In war, the inability or refusal to recognize the enemy’s intentions and capabilities has disastrous consequences. America experienced this on December 7, 1941. But as 9/11 and subsequent events have demonstrated, it is a lesson soon forgotten and often reviewed in sorrow and bitterness. Sadly, there is little reason to think that the leaders of France have understood this following the horrific July 14 massacre in Nice.

Despite repeated attacks on French soil committed by French citizens and foreigners of Arab and Muslim identity, a very Arab-looking Tunisian (still residing in France despite a criminal history) was able to con his way past a police security check point and drive an enormous truck at high speed through a pedestrian thoroughfare crowded with tens of thousands of defenseless people. If anyone had bothered to inspect the truck of Mohamed Lahouaiej-Bouhlel, they would have discovered it was loaded with firearms, ammunition, and hand grenades. His deception was excruciatingly simple and revealing: He claimed to be delivering ice cream. He must have understood that the French would rather enjoy pyrotechnic amusements and a sweet dessert than face the reality of the war that engulfs them.

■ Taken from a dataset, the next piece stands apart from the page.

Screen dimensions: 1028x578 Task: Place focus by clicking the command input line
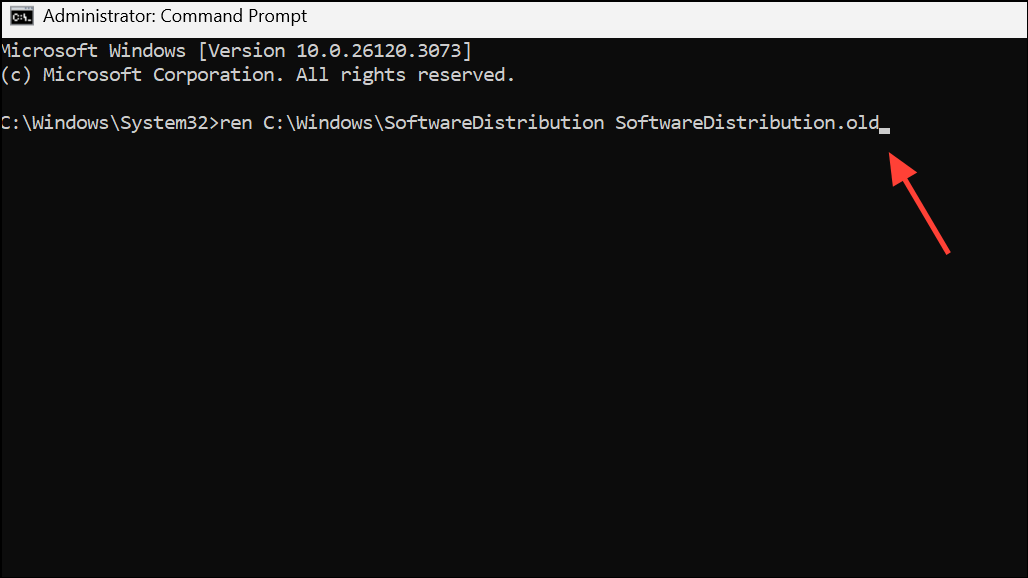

As if to confirm what Bouhlel perceived of the French failure to grasp reality, French President François Hollande issued a carefully worded statement the day after the slaughter of eighty-four fellow citizens. Hollande’s understanding of the attack is dizzying: “Why Nice? Because Nice is one of the most beautiful cities on the planet. Why the 14 of July? Because it is a celebration of liberty, and to harm France, this is why this individual committed this terrorist attack.”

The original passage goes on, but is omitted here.